# WRITTEN TASK A
Reproduce every line of the rows with coordinate answers below, instruction lines included, and offset each answer coordinate by adding 47 to it. Omit the pictures.
# WRITTEN TASK B
Carry on the passage about Watt's centrifugal governor, starting after its final sentence.

# PAGE TEXT
- - - - -

The example everyone uses of a dynamical system is Watt’s centrifugal governor for steam engines, so I will to. A main use for early steam engines was pumping water out of coal mines. Power for that was delivered via a rotating flywheel. You wanted it to rotate at a steady rate, even if the workload or the temperature of the boiler changed. The speed could be controlled by a throttle. If you wanted, you could pay someone to open the throttle wider if the flywheel slowed down, or do the reverse if it sped up. But it turns out the owners of coal mines preferred not to.

Watts’ way of doing away with an operator was clever. He attached a vertical spindle to the flywheel. Attached to *it* were two arms with heavy balls on their ends. The arms were attached with hinges. If the spindle wasn’t turning, the arms would point straight down. But the faster the spindle spins, the more the arms raise up – via centrifugal force – until they could be completely horizontal.

The arms are also attached to the throttle. If the spindle begins to spin more slowly, the dropping arms will open the throttle wider, and the reverse happens if the arms rise toward the horizontal. There’s a screw that controls the relationship between arm angle and throttle. You fiddle with that until the governor keeps the spindle (and thus the flywheel) spinning at a constant rate.

- - - - -

# DATA FOR THE TASK
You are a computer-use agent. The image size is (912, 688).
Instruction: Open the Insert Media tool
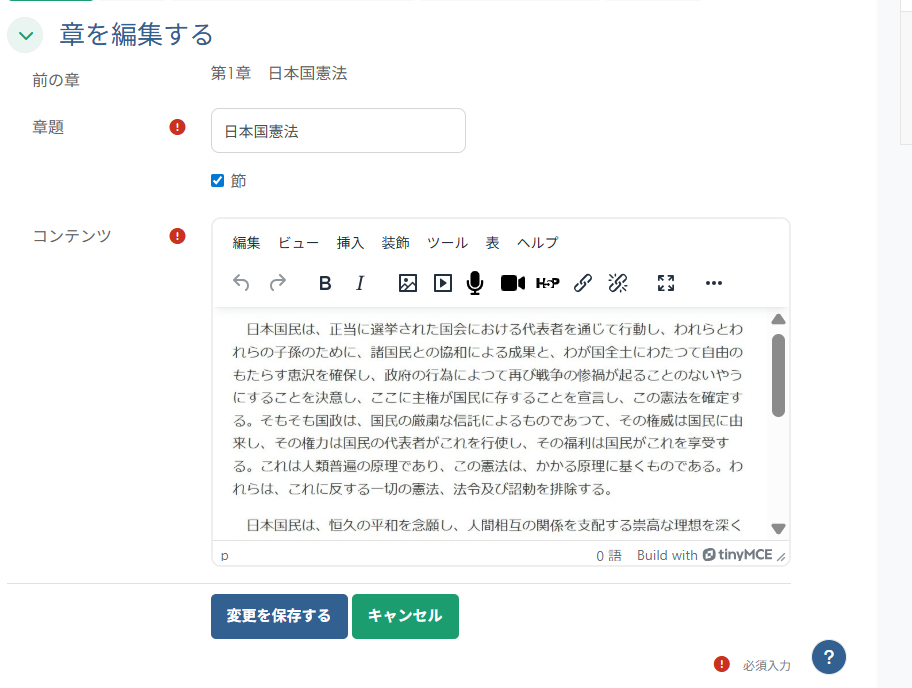point(441,283)
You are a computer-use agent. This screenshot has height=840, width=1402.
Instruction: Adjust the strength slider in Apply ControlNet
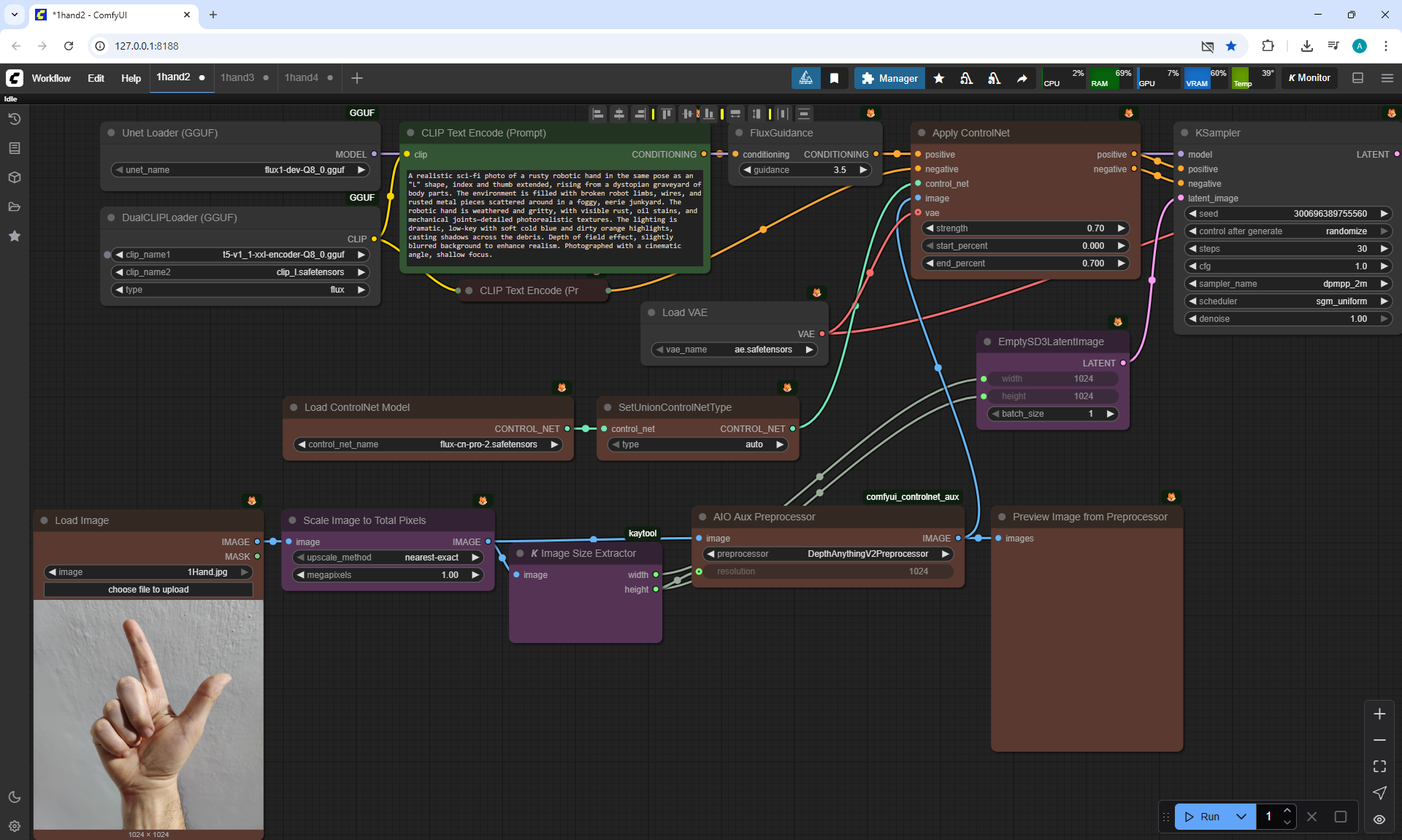click(1024, 228)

- - - - -

# TASK RESULT A
You are a computer-use agent. The image size is (912, 688).
Instruction: Open the Insert Media tool
point(488,330)
You are a computer-use agent. This screenshot has height=840, width=1402.
Instruction: Adjust the strength slider in Apply ControlNet
click(1071, 275)

# TASK RESULT B
That’s where Watts stopped. But 80 years later, James Clerk Maxwell published a famous paper, “On Governors”, that describes the behavior of the Watts governor with two differential equations. The first describes the change of the arm angle (strictly, its acceleration), based on the current arm angle and engine speed. The second describes the change of the engine speed based on the current speed and the throttle setting, which, remember, depends on the arm angle.

These two equations are *coupled* because a term for engine speed and a term for arm angle appear in both. I don’t know if these equations have a closed-form solution or if you have to use approximations. In any case, you can use these equations to calculate how the system will evolve in response to perturbations of the engine speed, once you know the values of constants like friction and the relationship between arm angle and throttle setting.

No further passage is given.